The Afghan Whigs - In Spades Album Review
For a band that have often spent their career acting as a cipher for exorcising singer Greg Dulli's personal demons, The Afghan Whigs' eighth album In Spades seems to spend a heck of a lot of time courting metaphysical ones, invocations that range from Christopher Friedman's oddly Lovecraftian sleeve art to arcane song titles such as The Spell, Demon In Profile and Arabian Heights.
Reformed in 2014 after a thirteen year hiatus, the Whigs status as an alt.rock institution - one cemented on the major label trilogy Black Love, Gentleman and 1965 in the 1990's - has ostensibly clicked back into place without effort, a been-round-the-block cred which their initial post comeback release Do The Beast seeded cautiously.
This time around Dulli's writing he concedes has been heavily influenced by 2016's hero genocide, a KIA list including the iconic David Bowie but most specifically Prince, an unlikely kindred spirit the band's creative epicentre revealed he's watched perform many times.

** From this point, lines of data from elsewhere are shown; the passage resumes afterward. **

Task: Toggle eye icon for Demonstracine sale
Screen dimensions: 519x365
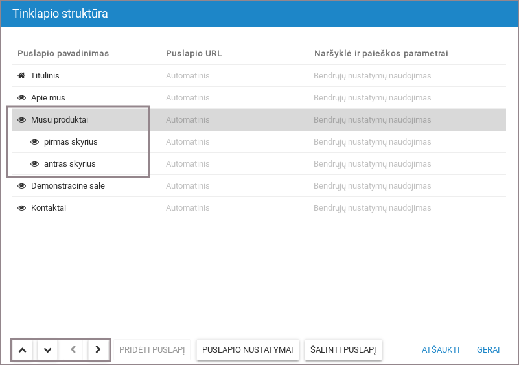Action: point(21,186)
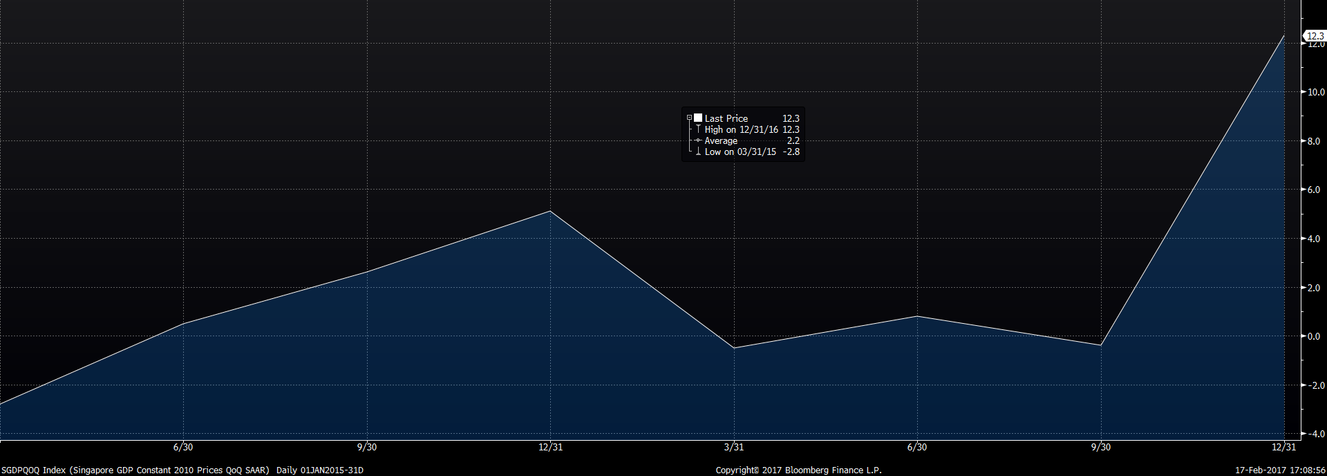The image size is (1327, 476).
Task: Click the Average line icon in legend
Action: coord(698,140)
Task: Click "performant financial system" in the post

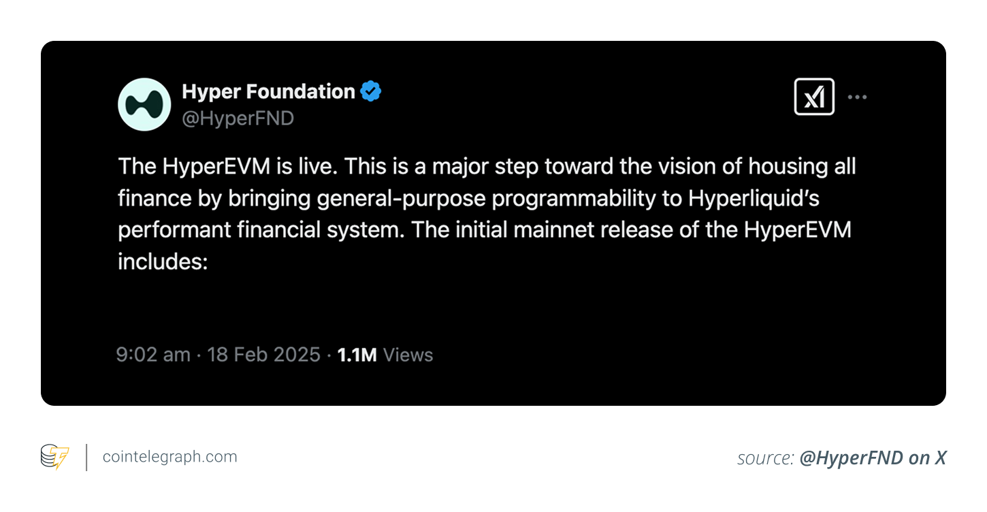Action: pyautogui.click(x=261, y=229)
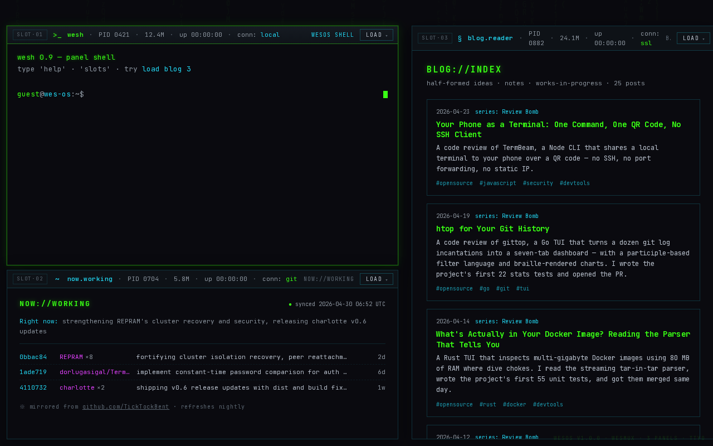Click the SLOT-03 badge
713x446 pixels.
[435, 38]
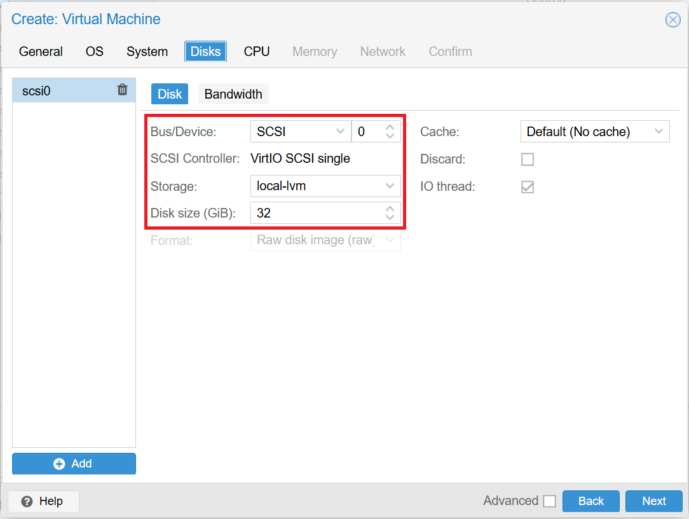Click the Add button's plus icon
Image resolution: width=689 pixels, height=519 pixels.
(59, 464)
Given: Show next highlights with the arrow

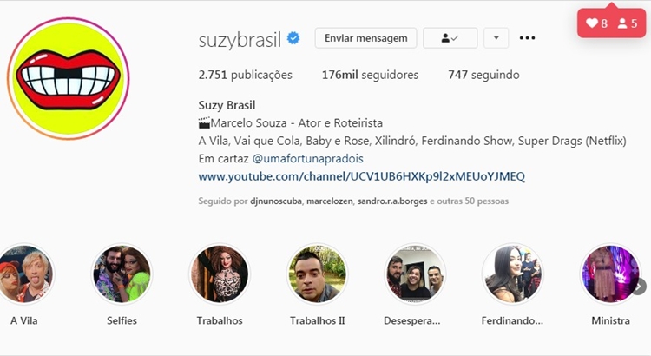Looking at the screenshot, I should [640, 287].
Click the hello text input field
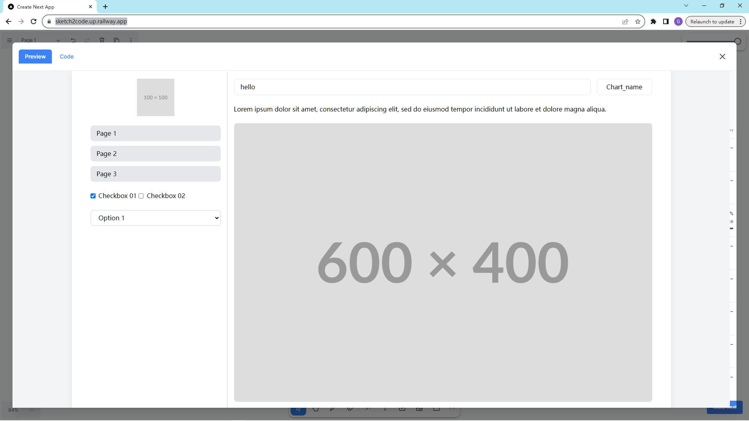Image resolution: width=749 pixels, height=421 pixels. pos(412,87)
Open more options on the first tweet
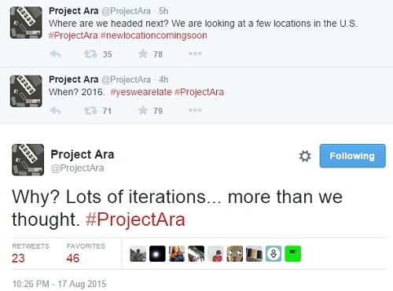The height and width of the screenshot is (291, 393). tap(195, 53)
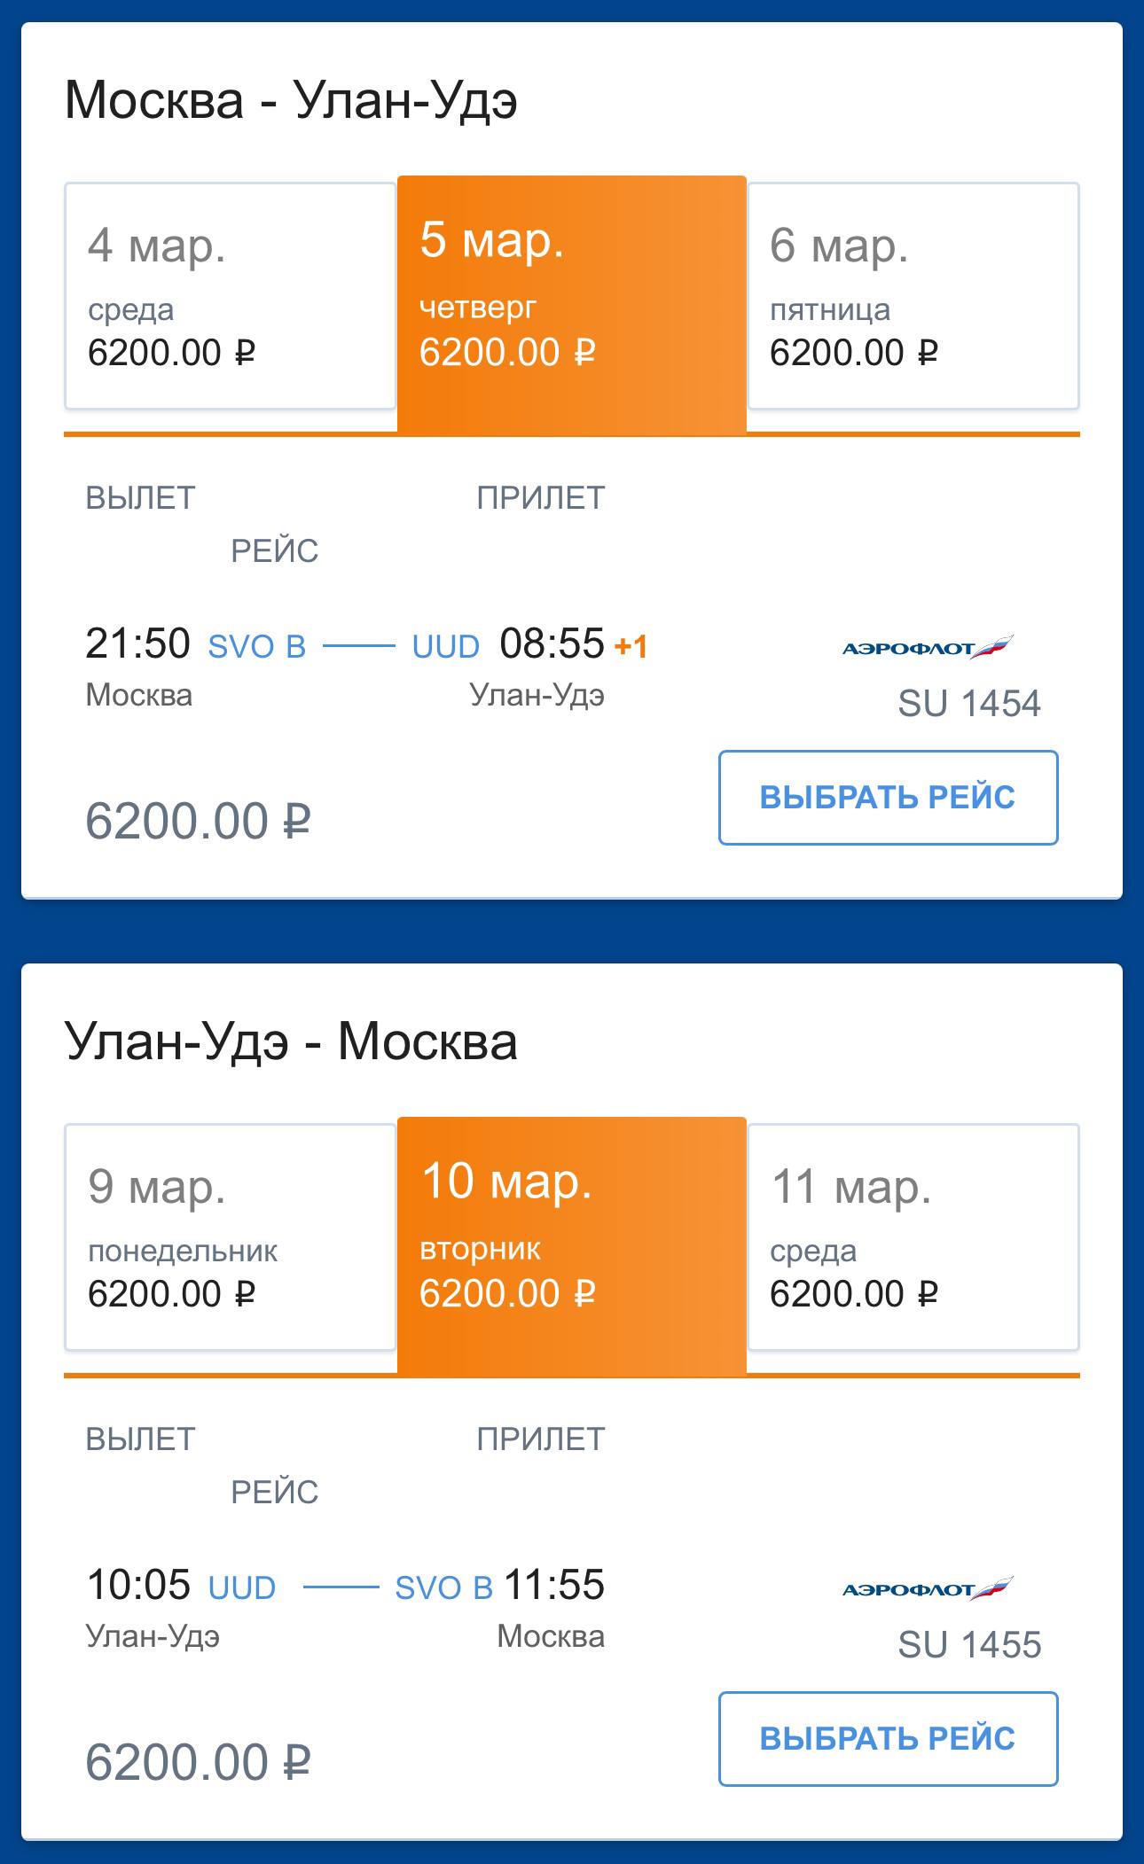Click SVO B departure code next to 21:50
Image resolution: width=1144 pixels, height=1864 pixels.
click(256, 647)
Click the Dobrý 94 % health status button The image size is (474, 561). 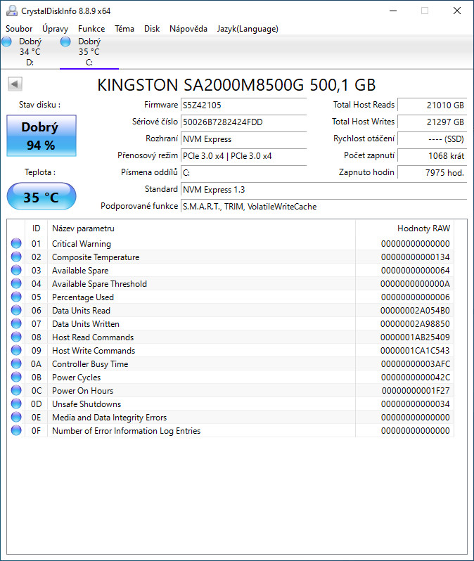pos(41,135)
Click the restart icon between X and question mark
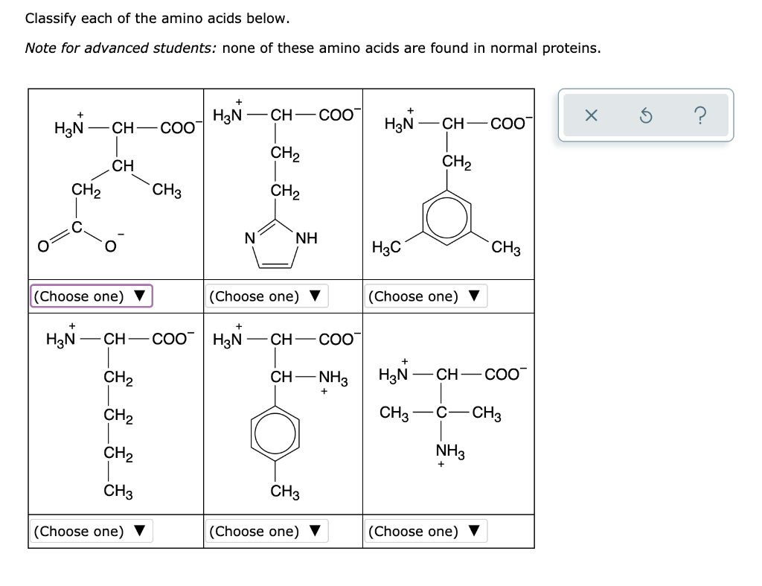 pyautogui.click(x=646, y=115)
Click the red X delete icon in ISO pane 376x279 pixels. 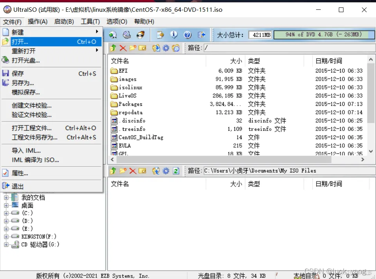point(123,48)
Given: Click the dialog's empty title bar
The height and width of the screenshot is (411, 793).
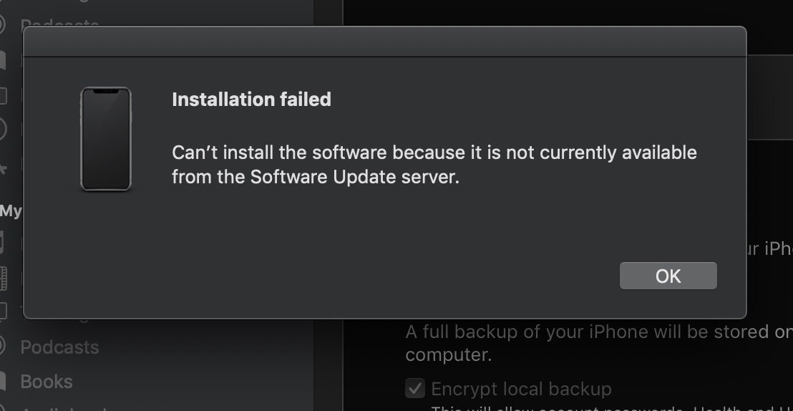Looking at the screenshot, I should coord(385,42).
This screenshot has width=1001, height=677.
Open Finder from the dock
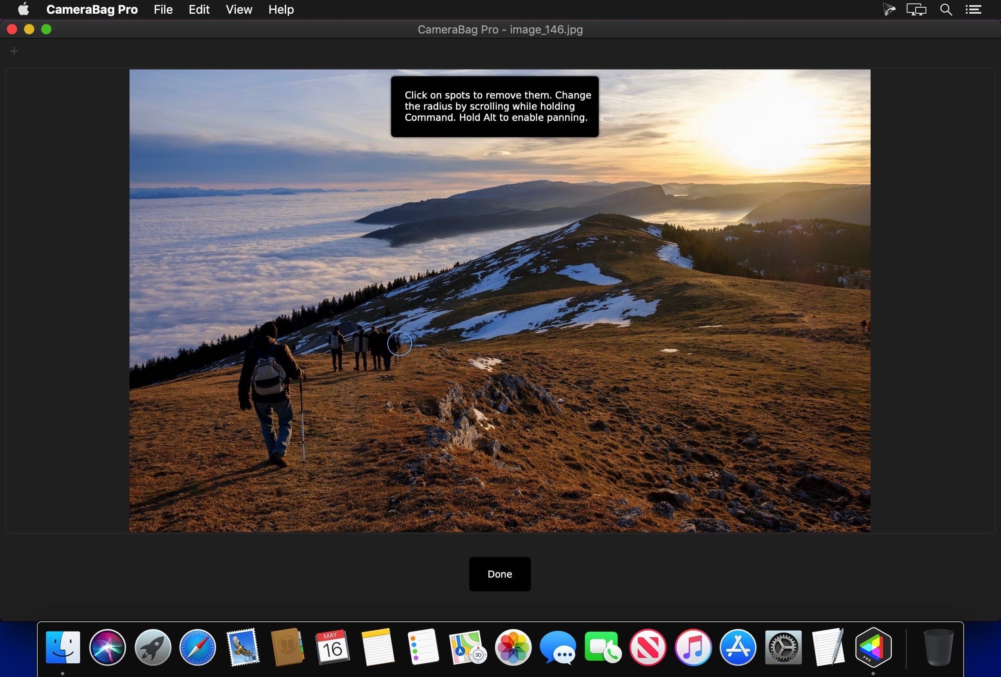pos(62,647)
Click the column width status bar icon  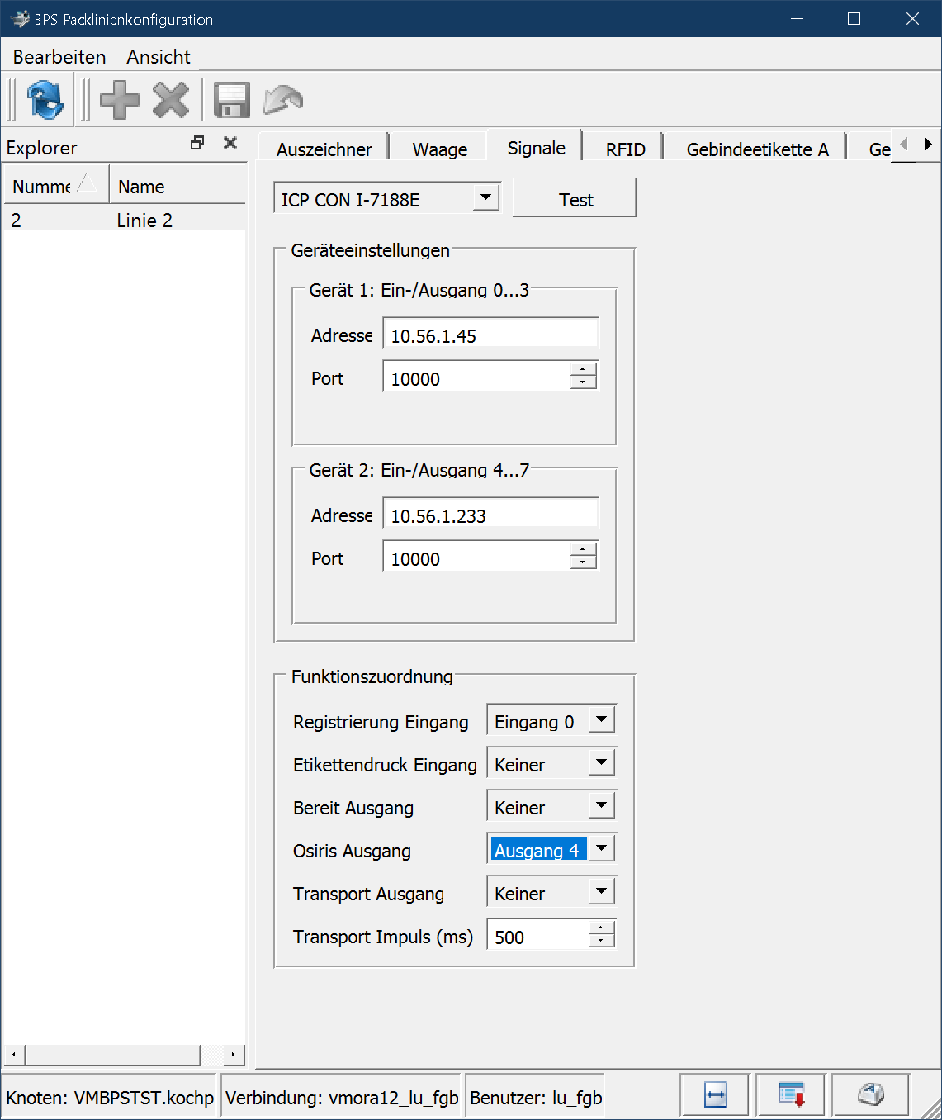pos(715,1095)
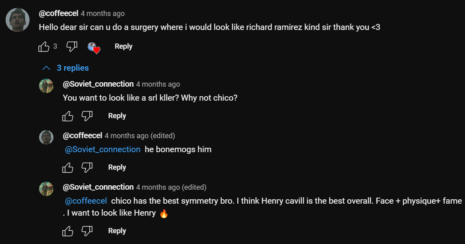Click the creator heart badge on top comment
465x244 pixels.
[93, 47]
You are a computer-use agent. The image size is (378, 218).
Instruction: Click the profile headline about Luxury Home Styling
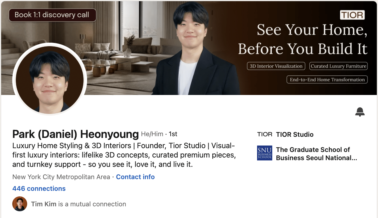124,155
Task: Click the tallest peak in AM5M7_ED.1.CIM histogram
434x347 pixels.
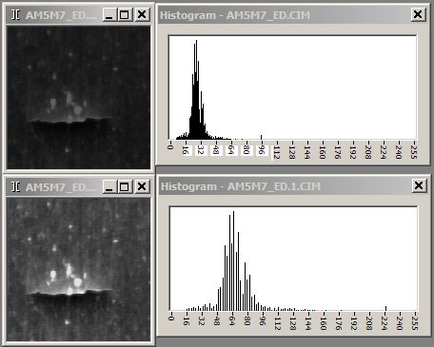Action: (x=233, y=260)
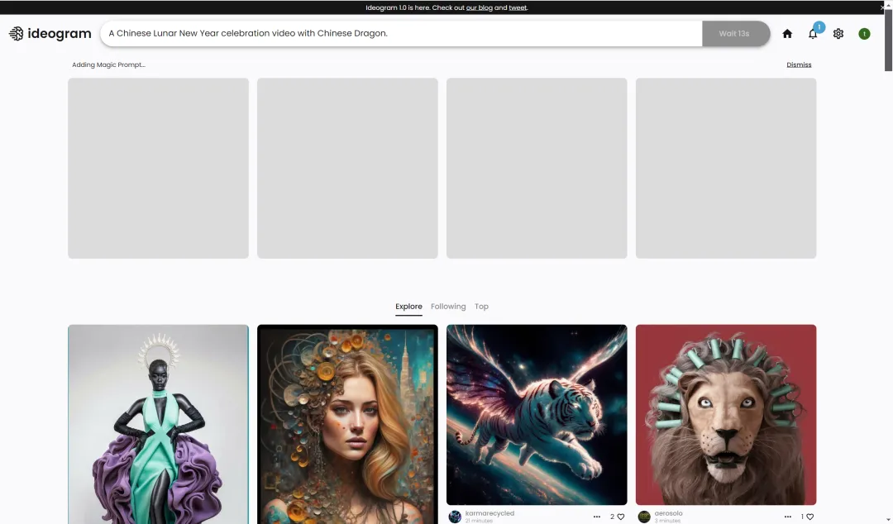The height and width of the screenshot is (524, 893).
Task: Click the "Wait 13s" generate button
Action: pyautogui.click(x=734, y=34)
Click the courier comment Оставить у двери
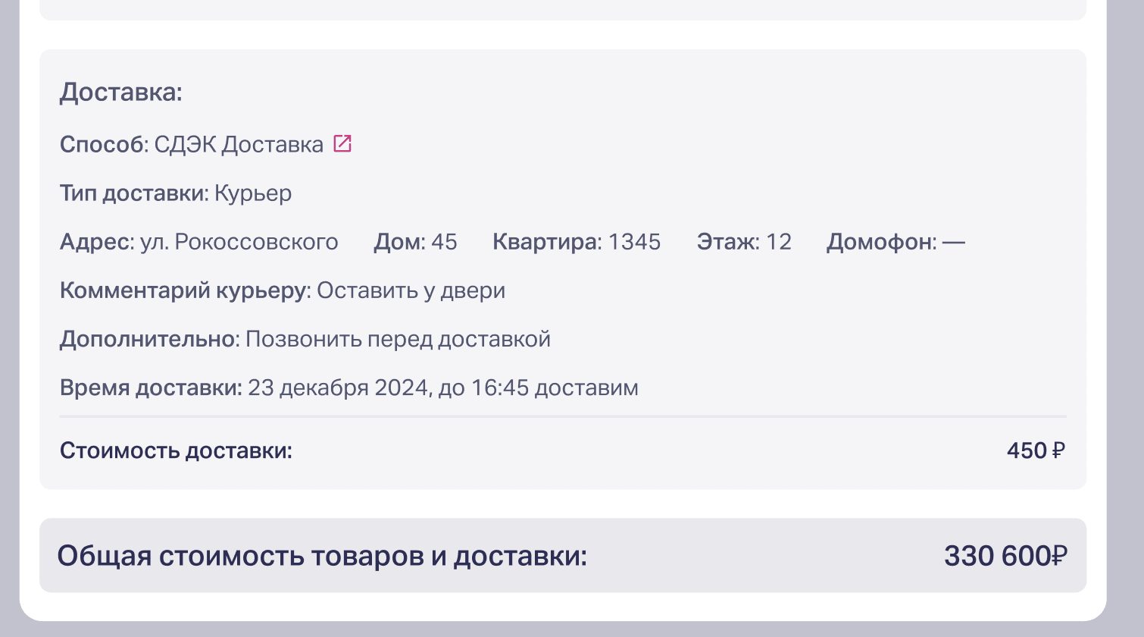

In Spades brims with the energy this sort of grief-by-proxy can unlock, opener Birdland obviously name checking the iconic jazz hangout but also more obliquely the neighbourhood in Ross, Ohio of Dulli's childhood. The experience itself in fact is remarkably un-Whigs like, a stack of mellotrons and choral backing stabbing gently, the whole thing supposedly created in an hour but sounding like the culmination of years of repressing everything.